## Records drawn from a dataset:
☆ ☆ ☆
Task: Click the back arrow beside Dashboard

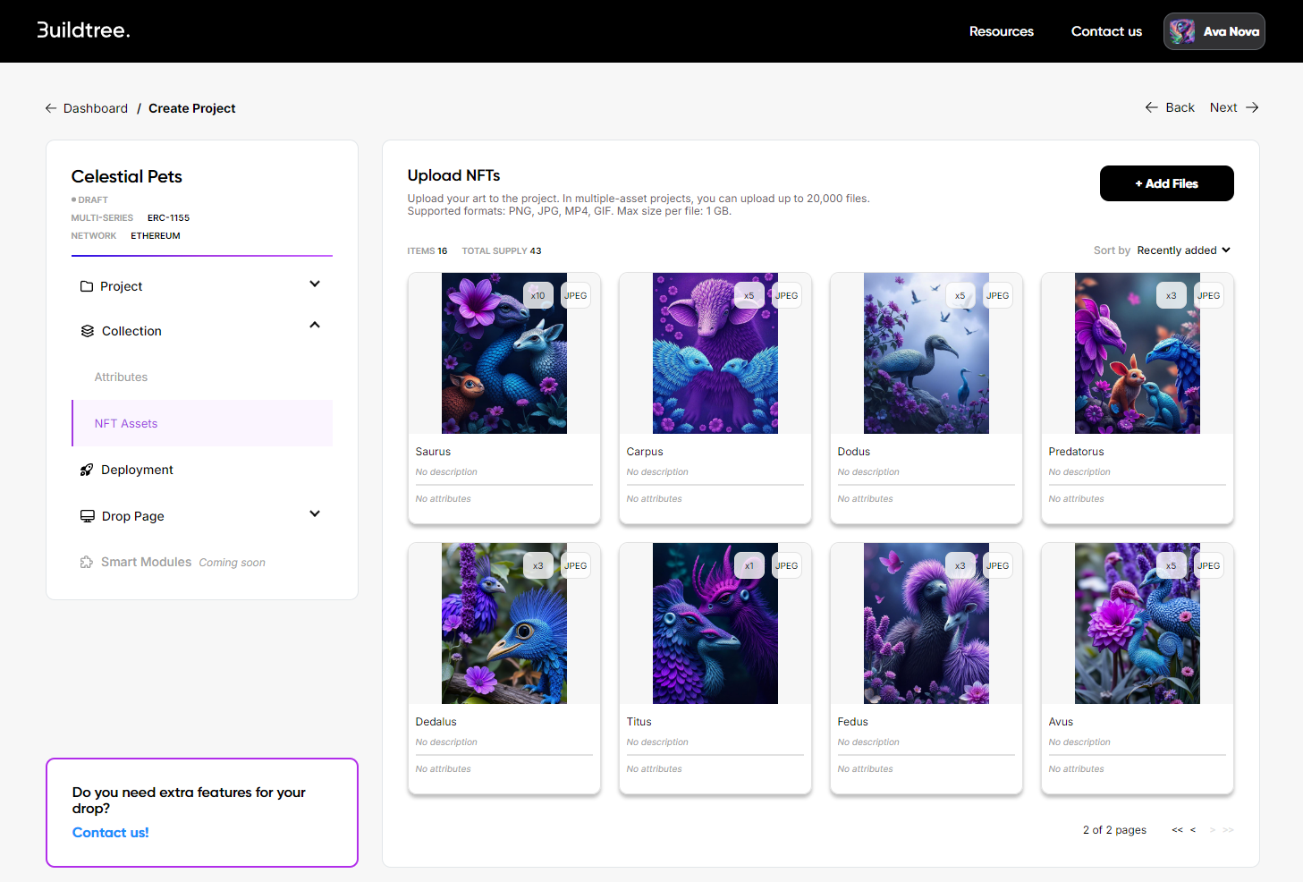Action: point(51,108)
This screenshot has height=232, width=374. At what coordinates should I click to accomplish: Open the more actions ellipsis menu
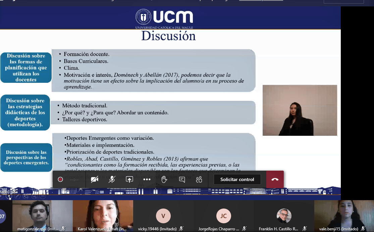(147, 179)
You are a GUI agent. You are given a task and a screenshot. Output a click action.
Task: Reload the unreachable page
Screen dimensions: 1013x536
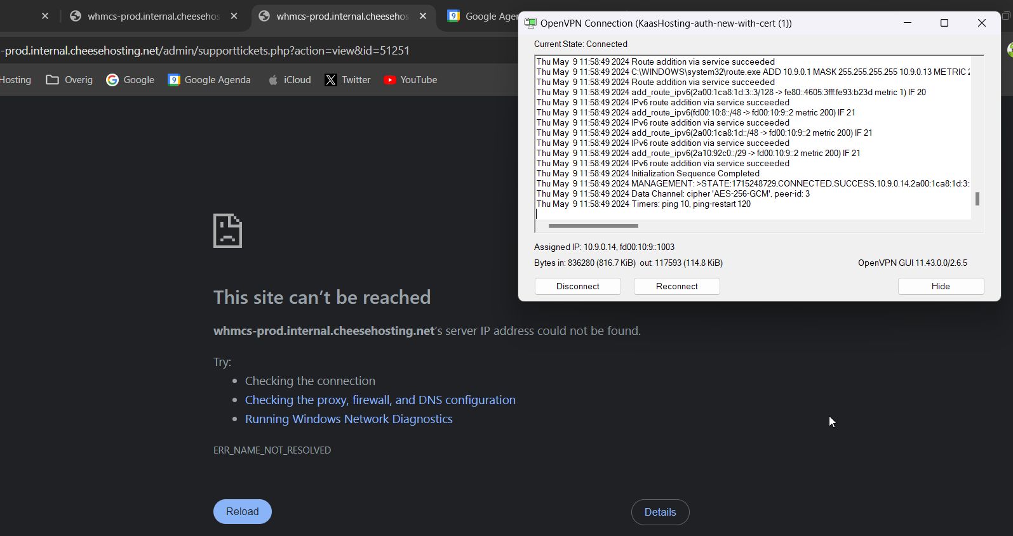click(242, 511)
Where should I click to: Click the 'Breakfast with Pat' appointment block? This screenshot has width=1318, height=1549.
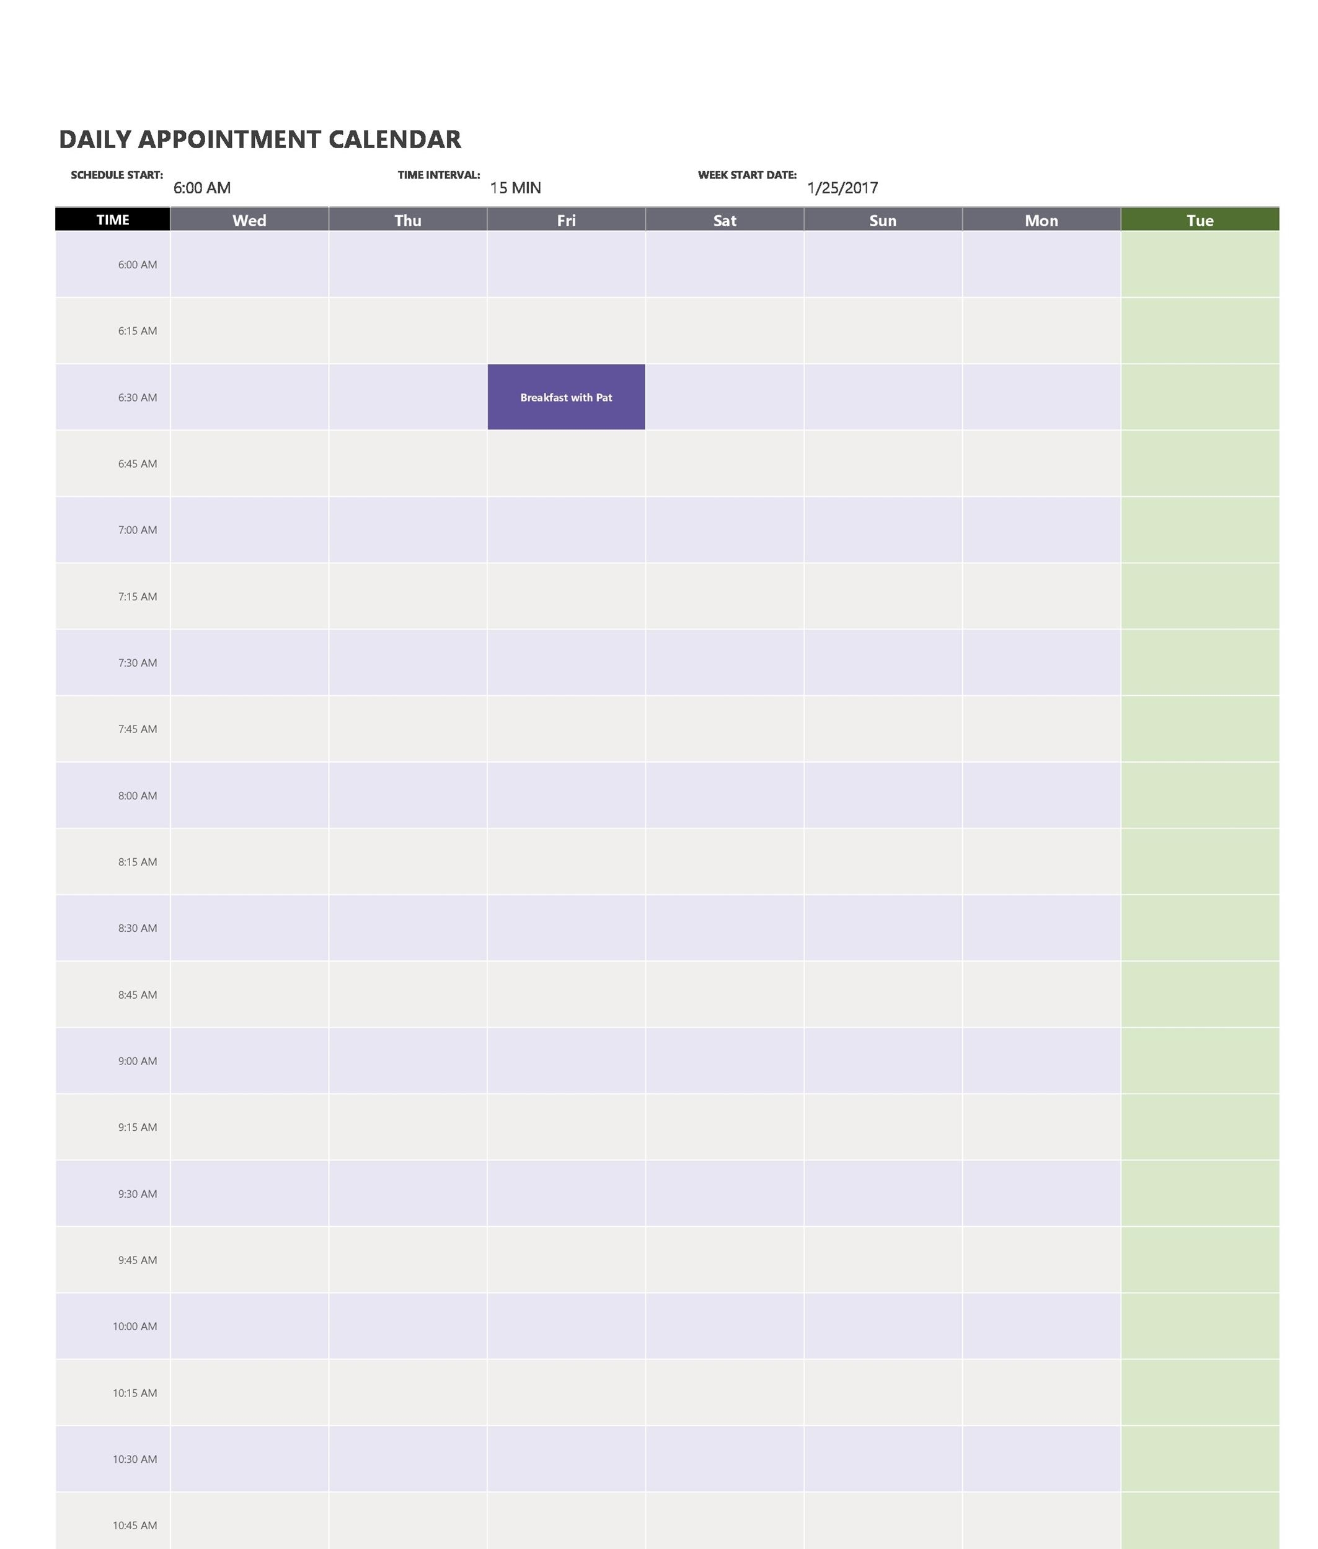(x=566, y=396)
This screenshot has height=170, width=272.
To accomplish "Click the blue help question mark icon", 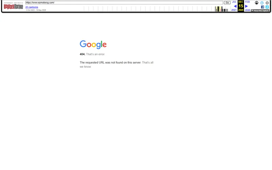I will pyautogui.click(x=262, y=3).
☆ ☆ ☆
## Task to complete:
I would like the exact lines from the data above, starting with the one that holds "Screen dimensions: 1013x536" and going on through the one that holds "This screenshot has height=170, width=272.", without the pictures.

## Answer:
Screen dimensions: 1013x536
click(242, 511)
Where should I click to: Click the 'Breakfast with Pat' appointment block? This screenshot has width=1318, height=1549.
(x=566, y=396)
This screenshot has height=170, width=272.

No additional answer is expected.